_Exercise prompt_:
Exactly the lines from the one holding "Where should I" through the end of the material below must be printed, nothing more, and the pictures must be dropped.
• • • • •
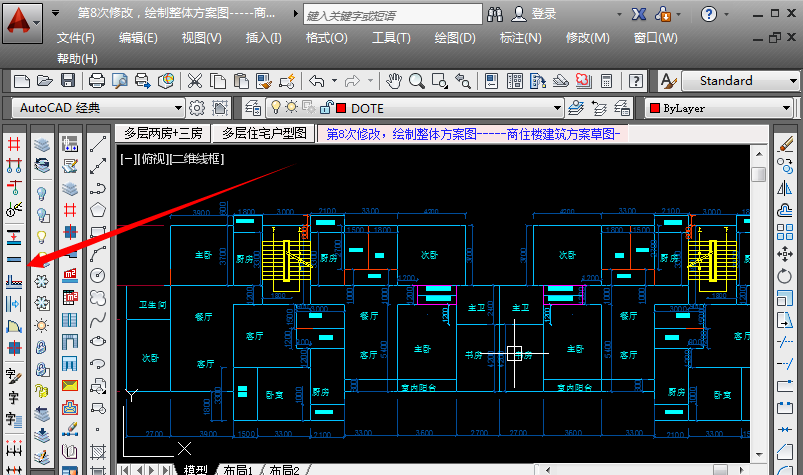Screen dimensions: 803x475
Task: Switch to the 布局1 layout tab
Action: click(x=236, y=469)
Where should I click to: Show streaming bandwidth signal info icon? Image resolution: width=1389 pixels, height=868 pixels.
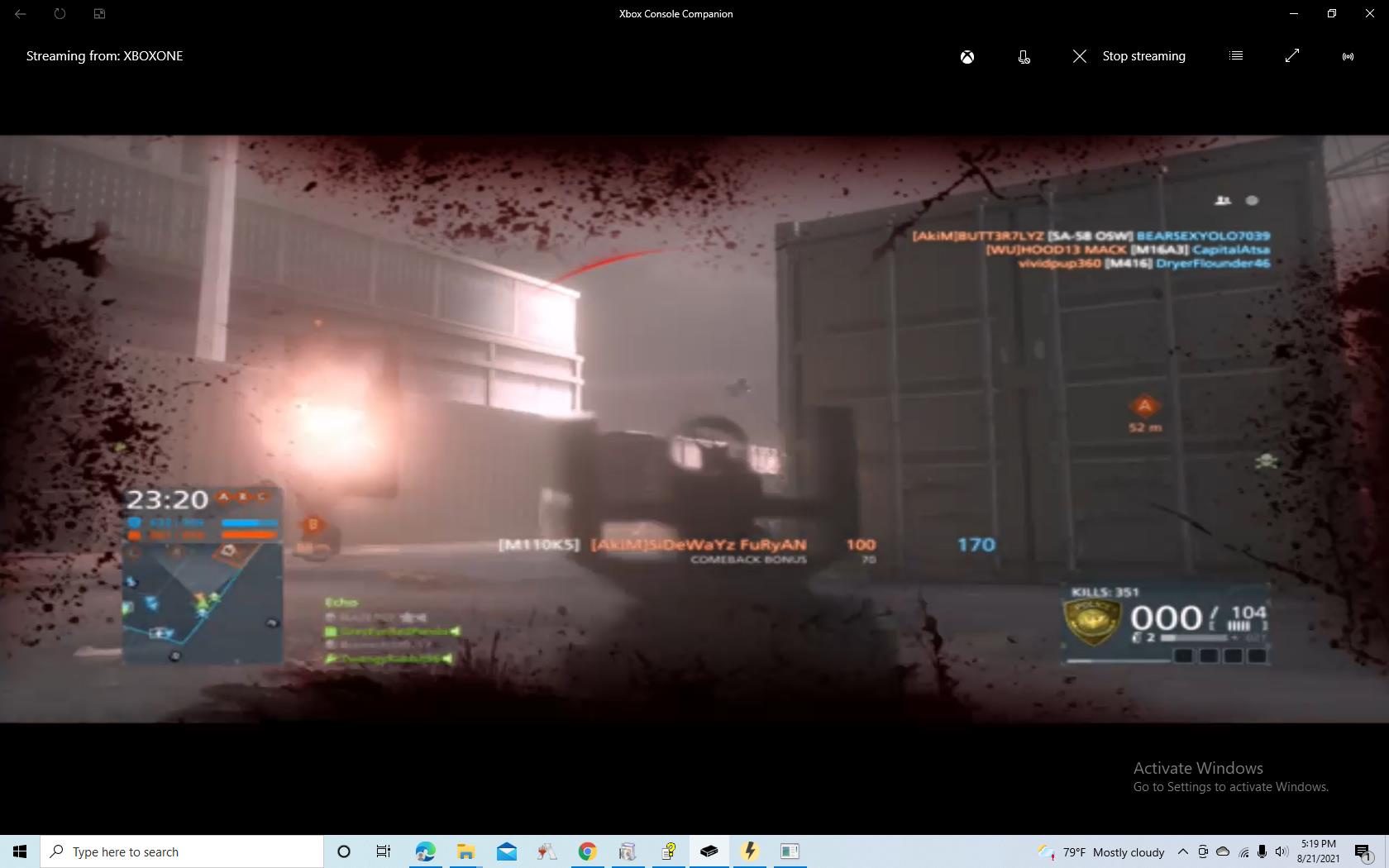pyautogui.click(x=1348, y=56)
• • • • •
_Result of the task_:
Where should I click to: Show streaming bandwidth signal info icon? Image resolution: width=1389 pixels, height=868 pixels.
pyautogui.click(x=1348, y=56)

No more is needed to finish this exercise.